It’s like it never happened, like she never was here. I see one patient after another and we talk of their exercise routine. I ask about their sex life. We discuss their vaginal discharge. I am transported back to a year ago, when I was actually pregnant, but didn’t know it yet. My life hadn’t changed. I went to work each day and helped women figure out their birth control and navigate through abnormal pap smears. Fastforward to right now and when I’m at work, and it is the same. There is a sign with my daughter’s photo and her life summed up in a short paragraph, but otherwise, no difference. I sit across from these women and for a moment I am distracted, thinking of their lives instead of mine. They don’t ask, because the visit is about them (as it should be).
At lunch time I say to one of my nurses who has been especially helpful in the past few months, “maybe I should take the sign down?” She asks why. “Because no one says anything, so it feels a little pointless.” We decide to keep it up longer, at least until I start seeing OB patients.
Then I am seeing my last patient of the day- a young woman who I have never met before. As we say our introductions and I ask how I can help her, she pauses and says, “I just want to express my condolences…” and says a few more kind words. She read the sign. I was so resigned to the fact that though my daughter’s absence is a constant presence for me, it might not belong in the workplace that I became a little teary eyed when she spoke her words.
I raised my eyes from her chart and looked at her. “You are the first person to say something all day. Thank you. That is so kind.”
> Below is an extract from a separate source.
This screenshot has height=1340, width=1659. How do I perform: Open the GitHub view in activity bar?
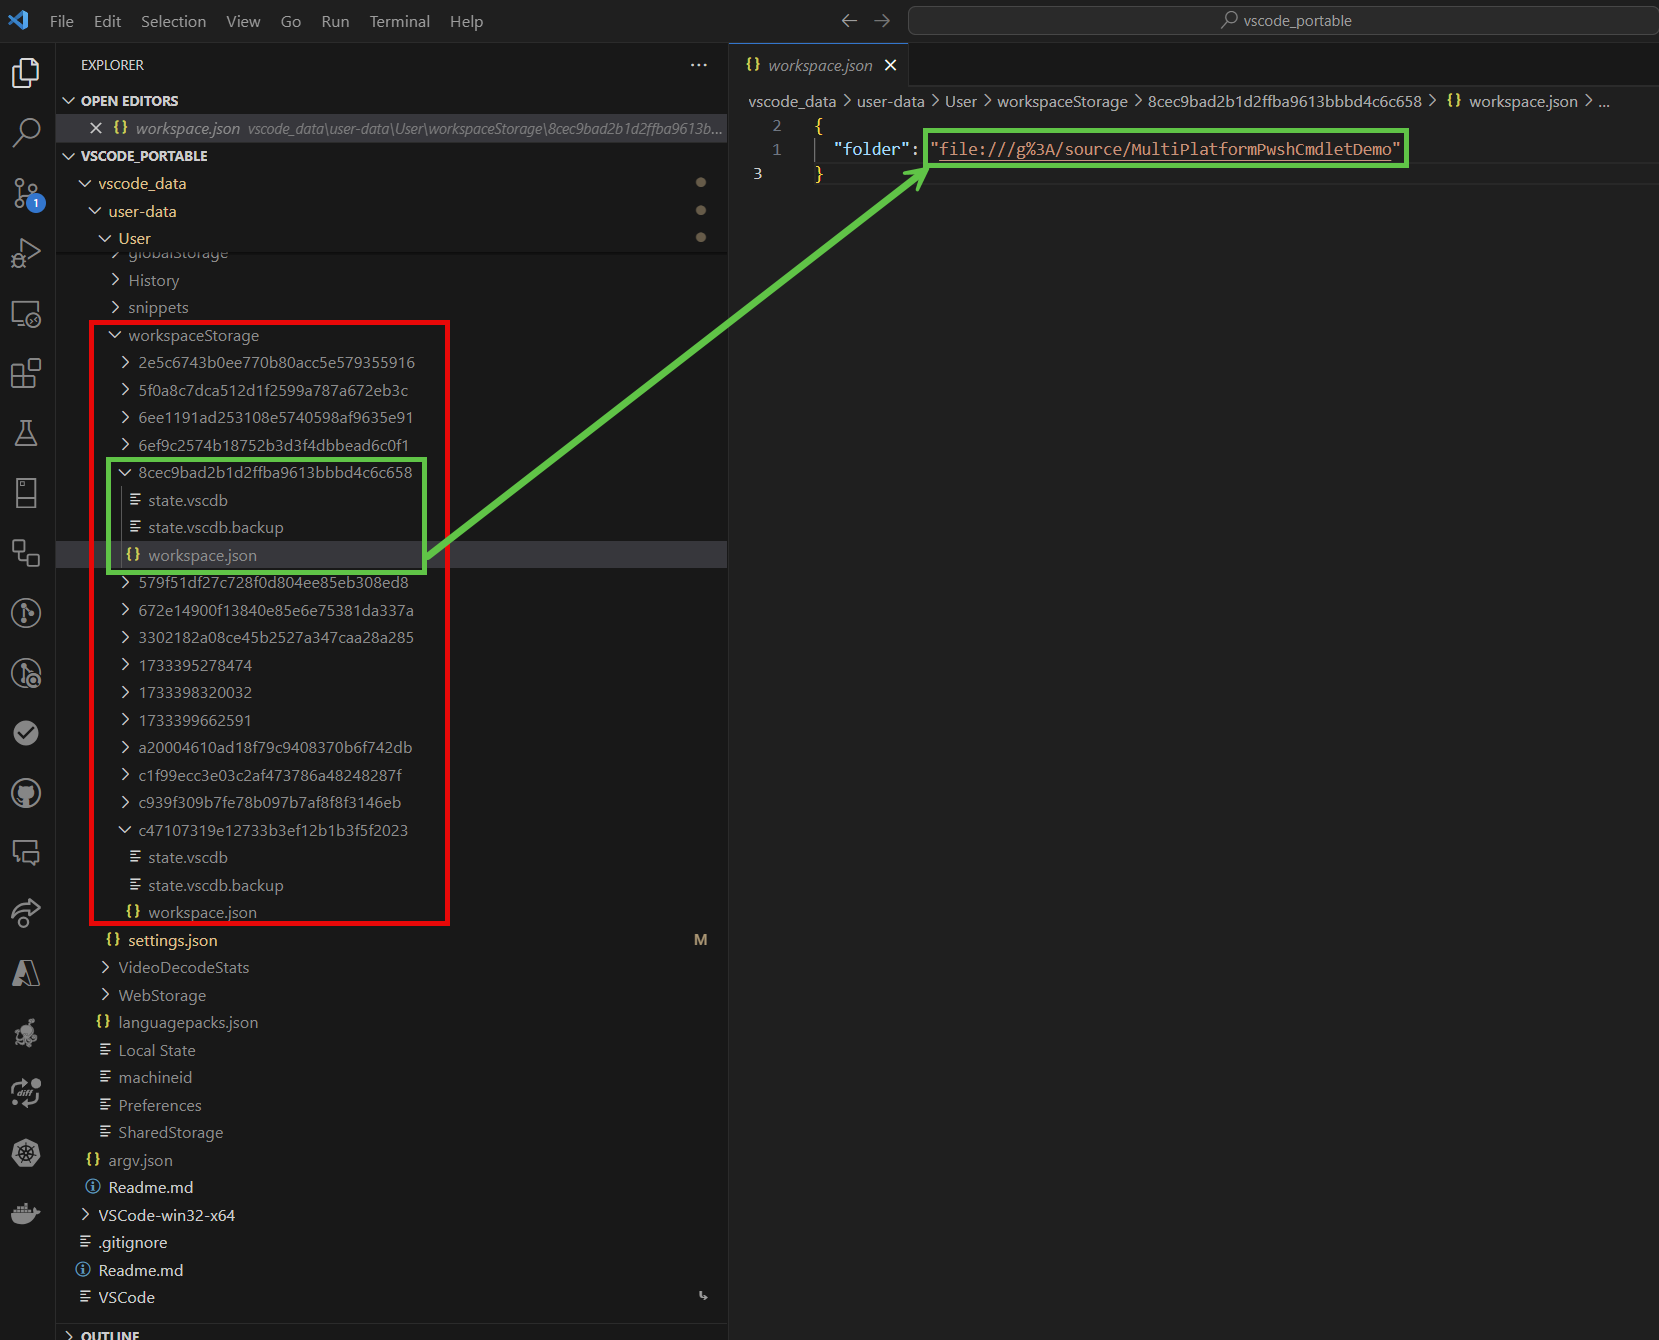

I know people don’t know see the sign. Others don’t what to say and I don’t blame them. I used to not know either. But then every now and then I have an interaction like this one. It amazes me how some people can figure it out. Is it something they are born with, this deep-rooted compassion and fearlessness to say something? Was it taught to her as a child, raised by parents who showed her the grace in saying something, anything? Has she learned her empathy the hard way, having lost something or someone she loved?